Interesting interpretation Teresias, but going against the writer's own exposition. He would have said "king," but instead he mentions "kingdom" (see all versions and translations). I view the prophecy of Daniel as a unit, thus preferring the traditional explanation of Babylon, Medo-Persia, Greece, and Rome, especially in the light of the four beasts of Dan. 7:
38b Wherever they live, he has made you ruler over them all. You are that head of gold.
39 "After you, another kingdom will arise, inferior to yours. Next, a third kingdom, one of bronze, will rule over the whole earth.
40 Finally, there will be a fourth kingdom, strong as iron--for iron breaks and smashes everything--and as iron breaks things to pieces, so it will crush and break all the others.
41 Just as you saw that the feet and toes were partly of baked clay and partly of iron, so this will be a divided kingdom; yet it will have some of the strength of iron in it, even as you saw iron mixed with clay.
42 As the toes were partly iron and partly clay, so this kingdom will be partly strong and partly brittle.

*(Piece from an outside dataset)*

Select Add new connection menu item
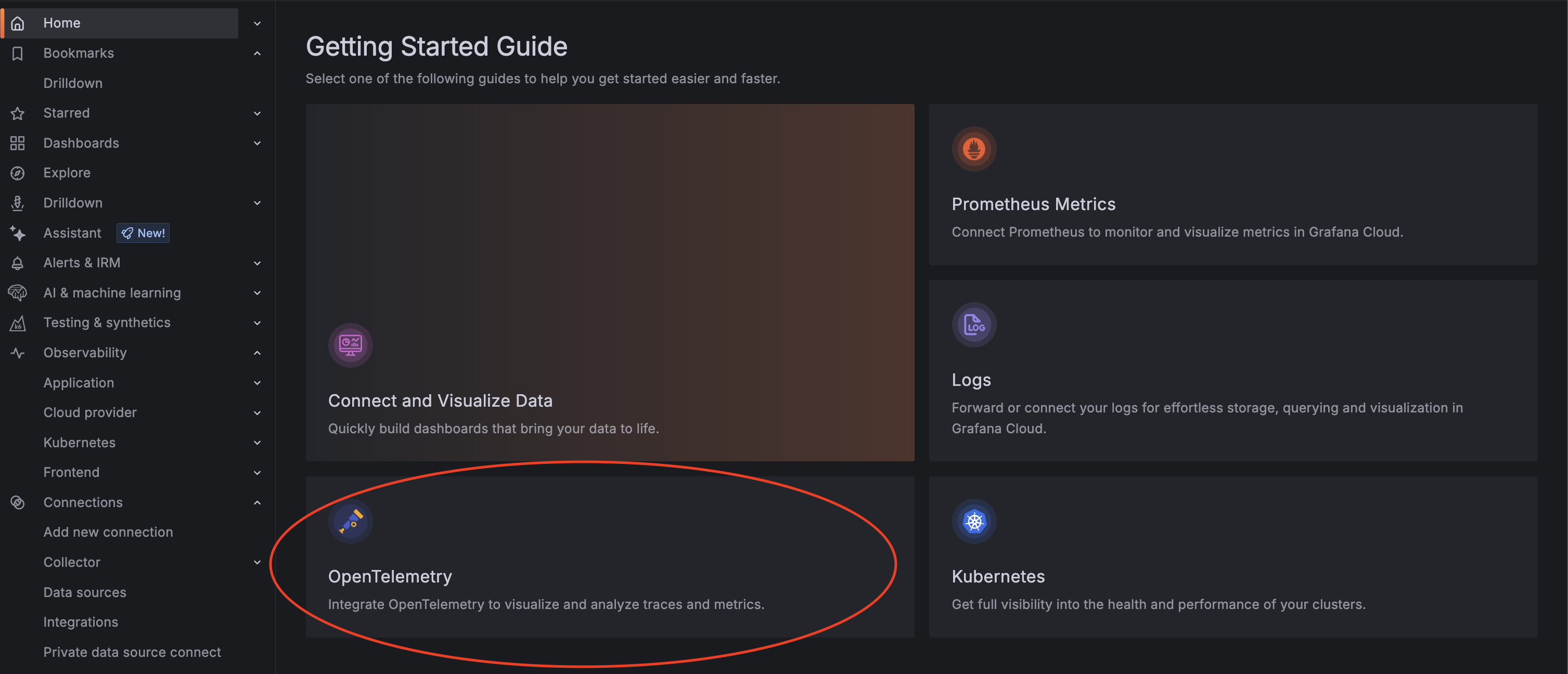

43 And just as you saw the iron mixed with baked clay, so the people will be a mixture and will not remain united, any more than iron mixes with clay.
(Dan 2:38-43 TNIV)
Coming back to the date of authorship, it seems to be moving back in time, according to the latest research. Three examples come to mind:
1) It is certainly possible that Daniel is the author of the book (Ant. 10:267), which would put the date of the book somewhere in the latter half of the sixth century B.C. [Footnote 1: On purely linguistic grounds, the similarity of the book’s Aramaic with that of Egyptian Aramaic texts from the fifth century B.C. makes a date in the latter part of the sixth century B.C. at least remotely possible.][1]

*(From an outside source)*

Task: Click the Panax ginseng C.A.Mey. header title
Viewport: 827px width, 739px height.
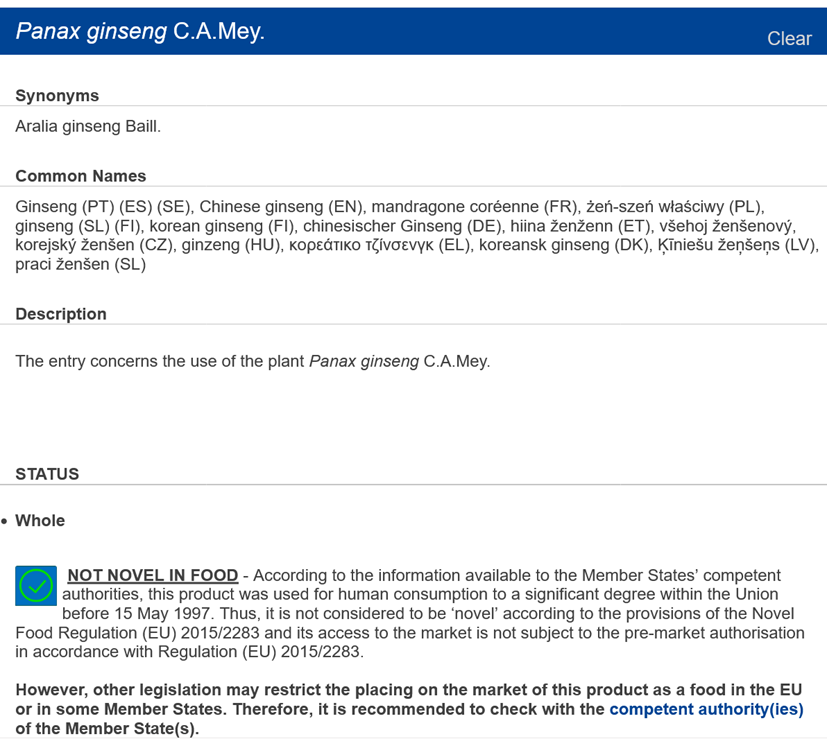Action: pyautogui.click(x=140, y=31)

2) John J. Collins, a staunch defender of a late date Daniel, makes an unusual concession. While acknowledging that a “precise dating on linguistic grounds is not possible,” he concludes that the Aramaic of Daniel is later than that of the Samaria papyri (Wadi Daliyeh, fourth century BCE) but earlier than that of the Genesis Apocryphon (1Q20).[2]
3) The form of the prophecies of Dan. 8:23-25 and 11 is best explained if they originated in the Babylonian Dispersion and the author was well acquainted with the Babylonian omen literature, someone skilled in the language and letters of the Chaldeans, as the account in Dan. 1 indicates.[3]
[1] Michael B. Shepherd, Daniel in the Context of the Hebrew Bible (Studies in Biblical Literature, vol. 123), Peter Lang Publishing, New York 2009, pp. 65, 66.
[2] John J. Collins, A Commentary on the Book of Daniel, Hermeneia-series, pp. 16 [footnote 156], 17, and R. J. Korner, “The “Exilic” Prophecy of Daniel 7: Does It Reflect Late Pre-Maccabean or Early Hellenistic Historiography?” in Prophets, Prophecy, and Ancient Israelite Historiography [ed. M. J. Boda and L. M. Wray Beal; Leiden: Brill, 2013], p. 348.
[3] E. C. Lucas, “Daniel: Resolving the Enigma,” Vetus Testamentum, Vol. 50, Fasc. 1 (Jan., 2000), pp. 72-76.